Très sommairement résumé, Just the Wind conte la journée des membres d’une famille partant chacun vaquer à ses occupations le matin et rentrant à la maison le soir. Ce pourrait être un avatar hongrois du récit mis en place par Alejandro Fernández Almendras dans son beau Huacho, celui du combat quotidien de gens ordinaires. Mais le carton inaugural nous l’a asséné : ces gens-là ne sont pas des gens ordinaires (pas aux yeux du film, en tout cas), ce sont des Roms, victimes annoncées autour desquelles la mort rôde, puisqu’on nous répète également à plusieurs reprises que récemment dans leur voisinage, des familles entières de cette ethnie ont été assassinées. Il est donc écrit que leur journée se passera dans la peur, tandis qu’ils traversent prudemment les bois épais qui les séparent du monde, passent et repassent devant et sur les lieux de ces crimes, constatent le peu d’empressement de la police à chercher les coupables, tâchent de s’intégrer au sein de la majorité mais s’esquivent quand celle-ci montre son vilain visage (une femme instable, un viol dans le vestiaire d’un lycée…), tout cela avec une fâcheuse propension à baisser les yeux vers le sol et en espérant pouvoir émigrer très bientôt au Canada.
Les embûches du cinéaste
Au fil du montage alterné de la journée semée d’embûches de chacun, l’illustration du « mur invisible » qui isole les Roms formule un suspense et des questions des plus obscènes, car privilégiant le voyeurisme au-dessus de la conscience du sujet : rentreront-ils tous vivants à la maison ? Pourront-ils rejoindre les leurs au Canada ? Quand les assassins vont-ils frapper (à moins que la menace ne vienne d’autres Roms, comme le fait craindre un moment cette altercation devant un café) ? Le cinéaste Benedek « Bence » Fliegauf ne lésine pas sur les chausse-trapes pour faire durer l’attente, à l’adresse de ses personnages mais aussi du spectateur : coups de force à la morale par des scènes tout à fait dispensables pour la démonstration (le viol, froidement filmé ; l’altercation du café), longs plans sans paroles ni musique à travers la nature trompeusement tranquille (d’où le titre « ce n’est que le vent »), usage sournois du hors-champ (comme celui qui précède l’apparition du cadavre qu’un personnage a découvert). Derrière l’apparente économie technique dont la caméra portée donne l’illusion, on voit bien les tours de passe-passe du réalisateur avec notre regard. Il aura beau jeu d’expliquer qu’il s’agit, par ce parcours du combattant savamment mis en scène, de faire ressentir le climat de peur qui pèse sur ces parias. Mais ce serait difficile d’y croire. Car la peur inhérente à la situation de telles victimes d’exclusion n’est pas seulement celle d’être tué : s’y ajoute aussi, fatalement, l’épreuve de faire face à une force qui les refuse parce qu’ils sont là, qui leur reproche leur seule existence. Toute l’horreur du racisme et de la violence que celui-ci véhicule ne vient-elle pas de là ? Au lieu de quoi la peur que la mise en scène travaille n’émane que de celui-ci créant elle-même, par ses petits effets, le hors-champ, l’inconnu, le choquant : c’est de l’artisanat de petit thriller peu assumé, car drapé dans son grave sujet touchant aux droits de l’homme.

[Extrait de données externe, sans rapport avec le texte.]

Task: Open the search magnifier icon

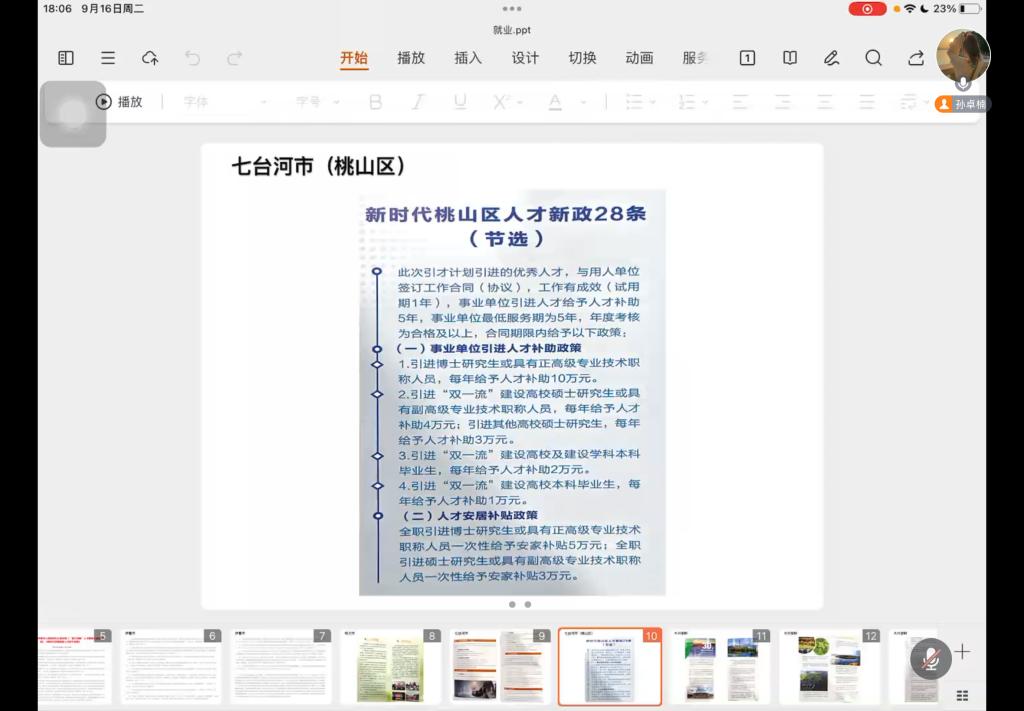Action: [x=873, y=58]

La fin du film ne prendra au dépourvu que ceux — chanceux ! — qui n’ont encore jamais eu à endurer de tels ouvrages de petits malins prompts à signifier leur radicalité par des coups de force. Tout au plus surprend-elle en prolongeant sans vergogne, au lieu de le résoudre, l’infâme suspense entretenu jusque-là (ce personnage qu’on ne voit plus a‑t-il survécu ou non ?). De quoi confirmer, définitivement, que le savoir-faire roublard de Fliegauf à nous faire suivre le calvaire de ses personnages victimes n’est pas animé de la plus élémentaire sincérité (celle qui devrait motiver son regard sur ce drame dont l’horreur intrinsèque touche jusqu’au genre humain), mais d’un désir de satisfaction de virtuose bien méprisable.